On May 4, 2016, we completed the Access Sale to Access CIG (each as defined in Note 6 to Notes to Consolidated Financial Statements included in our Annual Report) for total consideration of approximately $80,000. Of the total consideration, we received $55,000 in cash proceeds at closing and we are entitled to receive up to $25,000 of additional cash proceeds (the “Access Contingent Consideration”). The Access Contingent Consideration is subject to adjustments for customer attrition subsequent to the closing of the Access Sale. We are also subject to potential indemnity obligations as part of the Access Sale.

In June 2018, Access CIG sent us a communication asserting that they did not owe any Access Contingent Consideration to us. Access CIG has also made claims for indemnification in unspecified amounts. We are currently evaluating the assertions and claims made by Access CIG, though we expect to vigorously contest certain of their assertions and claims. We have recorded a non-trade receivable related to the Access Contingent Consideration within Prepaid expenses and other in our Condensed Consolidated Balance Sheets as of December 31, 2017 and June 30, 2018 based upon our estimate of the realizable value of the Access Contingent Consideration. Any change to our estimate of the realizable value of the Access Contingent Consideration (either favorable or unfavorable) will be recorded to our Consolidated Statement of Operations as a component of discontinued operations.
b.    Russia and Ukraine Divestment
On May 30, 2017, Iron Mountain EES Holdings Ltd. ("IM EES"), a consolidated subsidiary of IMI, sold its records and information management operations in Russia and Ukraine to OSG Records Management (Europe) Limited (“OSG”) in a stock transaction (the “Russia and Ukraine Divestment”). As consideration for the Russia and Ukraine Divestment, IM EES received a 25% equity interest in OSG (the "OSG Investment").
We have concluded that the Russia and Ukraine Divestment does not meet the criteria to be reported as discontinued operations in our consolidated financial statements, as our decision to divest these businesses does not represent a strategic shift that will have a major effect on our operations and financial results. Accordingly, the revenues and expenses associated with these businesses are presented as a component of income (loss) from continuing operations in our Condensed Consolidated Statements of Operations for the three and six months ended June 30, 2017 and the cash flows associated with these businesses are presented as a component of cash flows from continuing operations in our Condensed Consolidated Statement of Cash Flows for the six months ended June 30, 2017.

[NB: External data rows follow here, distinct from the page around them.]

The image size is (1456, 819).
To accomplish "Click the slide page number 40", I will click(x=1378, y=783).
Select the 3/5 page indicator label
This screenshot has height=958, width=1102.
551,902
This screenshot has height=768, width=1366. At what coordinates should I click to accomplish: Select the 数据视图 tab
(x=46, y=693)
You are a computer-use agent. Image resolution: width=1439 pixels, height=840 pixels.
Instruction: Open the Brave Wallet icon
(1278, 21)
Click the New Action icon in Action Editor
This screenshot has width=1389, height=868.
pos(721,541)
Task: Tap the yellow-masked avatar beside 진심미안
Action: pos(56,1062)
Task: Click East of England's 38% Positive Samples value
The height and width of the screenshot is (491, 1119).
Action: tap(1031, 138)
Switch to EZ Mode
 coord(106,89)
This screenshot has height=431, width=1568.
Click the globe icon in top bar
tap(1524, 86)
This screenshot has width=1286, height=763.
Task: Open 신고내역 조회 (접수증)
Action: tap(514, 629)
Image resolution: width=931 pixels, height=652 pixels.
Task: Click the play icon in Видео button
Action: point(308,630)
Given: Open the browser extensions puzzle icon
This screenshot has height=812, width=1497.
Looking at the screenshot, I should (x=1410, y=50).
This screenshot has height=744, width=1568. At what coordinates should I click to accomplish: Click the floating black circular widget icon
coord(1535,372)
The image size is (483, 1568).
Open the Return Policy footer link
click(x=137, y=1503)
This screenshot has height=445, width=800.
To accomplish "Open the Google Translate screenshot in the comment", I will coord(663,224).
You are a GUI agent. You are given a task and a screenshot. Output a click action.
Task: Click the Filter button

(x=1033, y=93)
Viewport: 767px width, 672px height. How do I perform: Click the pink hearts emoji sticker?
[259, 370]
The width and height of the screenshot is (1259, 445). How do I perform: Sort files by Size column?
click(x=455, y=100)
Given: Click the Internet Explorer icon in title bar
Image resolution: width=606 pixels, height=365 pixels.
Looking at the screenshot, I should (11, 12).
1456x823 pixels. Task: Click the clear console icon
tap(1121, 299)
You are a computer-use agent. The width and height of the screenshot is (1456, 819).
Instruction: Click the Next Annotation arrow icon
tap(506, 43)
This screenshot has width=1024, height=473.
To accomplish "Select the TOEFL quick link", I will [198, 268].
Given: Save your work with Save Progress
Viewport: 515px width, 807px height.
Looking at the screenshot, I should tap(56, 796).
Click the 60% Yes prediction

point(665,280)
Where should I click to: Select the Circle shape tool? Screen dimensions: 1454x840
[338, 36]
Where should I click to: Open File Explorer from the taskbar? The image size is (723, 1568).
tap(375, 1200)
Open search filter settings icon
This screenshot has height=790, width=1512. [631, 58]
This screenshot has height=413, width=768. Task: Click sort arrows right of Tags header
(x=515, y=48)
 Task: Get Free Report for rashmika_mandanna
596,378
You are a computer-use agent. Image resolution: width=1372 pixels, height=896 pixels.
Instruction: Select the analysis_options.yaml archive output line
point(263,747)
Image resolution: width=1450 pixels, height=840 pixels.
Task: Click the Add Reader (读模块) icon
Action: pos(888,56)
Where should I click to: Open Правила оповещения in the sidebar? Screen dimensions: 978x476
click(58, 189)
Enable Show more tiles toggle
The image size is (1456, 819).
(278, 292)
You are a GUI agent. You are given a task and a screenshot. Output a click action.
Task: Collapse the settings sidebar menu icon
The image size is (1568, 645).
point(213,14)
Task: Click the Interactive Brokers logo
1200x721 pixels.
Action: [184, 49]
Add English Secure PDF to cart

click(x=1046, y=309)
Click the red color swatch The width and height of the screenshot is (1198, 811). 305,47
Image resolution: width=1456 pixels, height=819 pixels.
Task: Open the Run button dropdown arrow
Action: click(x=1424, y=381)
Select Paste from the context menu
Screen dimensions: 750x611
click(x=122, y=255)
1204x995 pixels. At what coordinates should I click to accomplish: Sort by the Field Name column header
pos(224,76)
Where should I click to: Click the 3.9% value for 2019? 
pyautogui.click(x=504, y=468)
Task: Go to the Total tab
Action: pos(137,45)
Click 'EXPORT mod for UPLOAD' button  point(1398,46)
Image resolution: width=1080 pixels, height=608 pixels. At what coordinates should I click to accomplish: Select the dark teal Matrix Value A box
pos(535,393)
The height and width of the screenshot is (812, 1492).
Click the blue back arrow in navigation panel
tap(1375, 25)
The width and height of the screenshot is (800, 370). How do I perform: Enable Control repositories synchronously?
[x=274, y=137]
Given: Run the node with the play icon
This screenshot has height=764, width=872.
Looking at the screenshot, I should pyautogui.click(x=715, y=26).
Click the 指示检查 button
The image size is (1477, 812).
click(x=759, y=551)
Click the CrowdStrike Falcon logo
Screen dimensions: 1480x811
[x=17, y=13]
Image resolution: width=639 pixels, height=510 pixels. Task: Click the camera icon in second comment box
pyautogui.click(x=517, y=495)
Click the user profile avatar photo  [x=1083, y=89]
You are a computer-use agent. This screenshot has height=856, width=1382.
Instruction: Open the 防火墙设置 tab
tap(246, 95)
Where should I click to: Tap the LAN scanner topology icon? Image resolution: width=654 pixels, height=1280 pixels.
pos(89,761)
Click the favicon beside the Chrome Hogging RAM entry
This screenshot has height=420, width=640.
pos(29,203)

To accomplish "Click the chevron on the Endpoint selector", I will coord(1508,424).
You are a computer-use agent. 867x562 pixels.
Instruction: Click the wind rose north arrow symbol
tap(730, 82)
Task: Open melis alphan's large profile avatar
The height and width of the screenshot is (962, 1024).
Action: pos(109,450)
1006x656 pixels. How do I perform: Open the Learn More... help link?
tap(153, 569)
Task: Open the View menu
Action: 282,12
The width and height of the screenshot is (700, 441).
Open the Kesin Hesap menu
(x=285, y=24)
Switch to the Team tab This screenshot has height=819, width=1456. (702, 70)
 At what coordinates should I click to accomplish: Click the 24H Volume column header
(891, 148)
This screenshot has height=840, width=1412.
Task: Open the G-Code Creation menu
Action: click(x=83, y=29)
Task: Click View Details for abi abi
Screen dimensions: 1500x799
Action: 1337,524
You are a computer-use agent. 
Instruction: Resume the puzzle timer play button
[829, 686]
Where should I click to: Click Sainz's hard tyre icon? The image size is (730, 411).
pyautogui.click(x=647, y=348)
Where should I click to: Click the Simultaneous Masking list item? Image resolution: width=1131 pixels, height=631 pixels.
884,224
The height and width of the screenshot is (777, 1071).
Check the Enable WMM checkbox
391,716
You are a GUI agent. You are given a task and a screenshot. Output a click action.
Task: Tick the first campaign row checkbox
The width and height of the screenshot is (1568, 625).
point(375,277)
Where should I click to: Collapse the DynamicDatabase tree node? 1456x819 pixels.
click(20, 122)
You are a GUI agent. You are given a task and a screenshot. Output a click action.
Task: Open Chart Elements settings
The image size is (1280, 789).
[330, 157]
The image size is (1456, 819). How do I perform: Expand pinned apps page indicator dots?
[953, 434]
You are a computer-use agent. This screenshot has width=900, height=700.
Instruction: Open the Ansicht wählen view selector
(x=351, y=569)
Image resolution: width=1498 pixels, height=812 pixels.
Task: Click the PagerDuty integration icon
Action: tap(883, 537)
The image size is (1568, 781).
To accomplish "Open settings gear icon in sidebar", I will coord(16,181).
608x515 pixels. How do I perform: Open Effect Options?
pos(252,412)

As a result of the Russia and Ukraine Divestment, we recorded a gain on sale of $38,869 to other expense (income), net, during the second quarter of 2017, representing the excess of the fair value of the consideration received over the carrying value of our businesses in Russia and Ukraine. As of the closing date of the Russia and Ukraine Divestment, the fair value of the OSG Investment (as defined in Note 14 to Notes to Consolidated Financial Statements included in our Annual Report) was approximately $18,000. As of the closing date of the Russia and Ukraine Divestment, the carrying value of our businesses in Russia and Ukraine was a credit balance of $20,869, which consisted of (i) a credit balance of approximately $29,100 of cumulative translation adjustment associated with our businesses in Russia and Ukraine that was reclassified from accumulated other comprehensive items, net, (ii) the carrying value of the net assets of our businesses in Russia and Ukraine, excluding goodwill, of $4,716 and (iii) $3,515 of goodwill associated with our former Northern and Eastern Europe reporting unit (of which our businesses in Russia and Ukraine were a component of prior to the Russia and Ukraine Divestment), which was allocated, on a relative fair value basis, to our businesses in Russia and Ukraine.
We account for the OSG Investment as an equity method investment. As of December 31, 2017 and June 30, 2018, the fair value of the OSG Investment is $17,539 and $17,445, respectively and is presented as a component of Other within Other assets, net in our Consolidated Balance Sheet.